Researchers from Baylor College of Medicine, Houston, Texas removed both copies of a gene called Prss50, which encodes an enzyme called Protease Prss50. Although the mice did produce sperm, the sperm had abnormal morphology, including bent, multiple, or missing tails. The male mice lacking both copies of Prss50 were severely subfertile.
During the process of healthy sperm development, certain genes are switched on and off periodically, allowing the sperm to mature. However, in mice lacking the Prss50 genes, this process appears to be disrupted. Instead, the early-development genes that should be switched off, have been incorrectly turned on.
Publishing their findings in the journal Development, Dr Jorgez stated that 'the untimely activation of those genes is disrupting normal sperm development'.
As well as being important for sperm development in mice, Prss50 was found to be highly active in human testes too, suggesting Prss50 may have a role in human fertility.
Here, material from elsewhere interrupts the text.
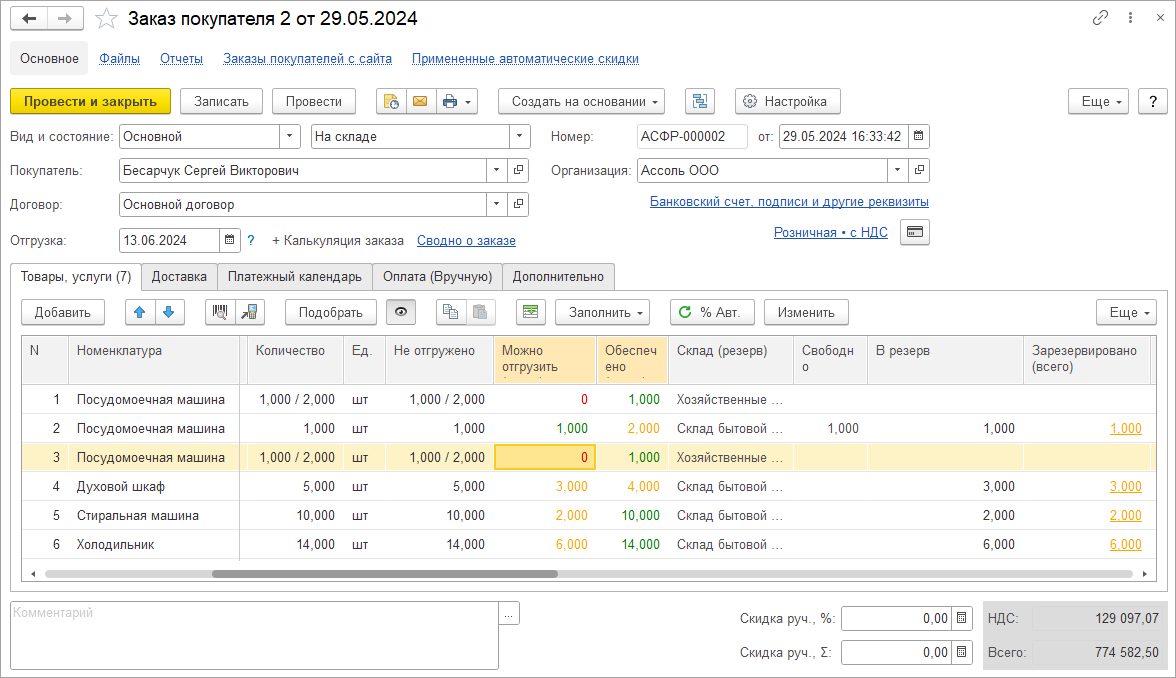Viewport: 1176px width, 678px height.
Task: Toggle the eye visibility button
Action: (401, 312)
In humans, infertility can affect approximately one in ten men. Of the men Dr Jorgez and her team studied, around 5 percent had dysfunctional Prss50 genes. Men with two dysfunctional copies of the Prss50 gene were infertile. Conversely, men that have one functional copy of Prss50 were fertile.
Previous studies have often focused on the sperm head's role in infertility, not the tail. In the mice lacking Prss50, the sperm heads were generally unaffected. Notably however, the authors did find a very rare type of abnormal sperm occurring in 1 percent of cases; a head attached to either end of a single tail. This type of sperm abnormality has not been seen in humans, but the authors do not discount that this could exist.
The authors envisage that understanding the genes responsible for healthy sperm will help with diagnosis and informing treatment. 'Our findings are a step towards identifying a panel of genes to screen for male infertility' said Dr Jorgez.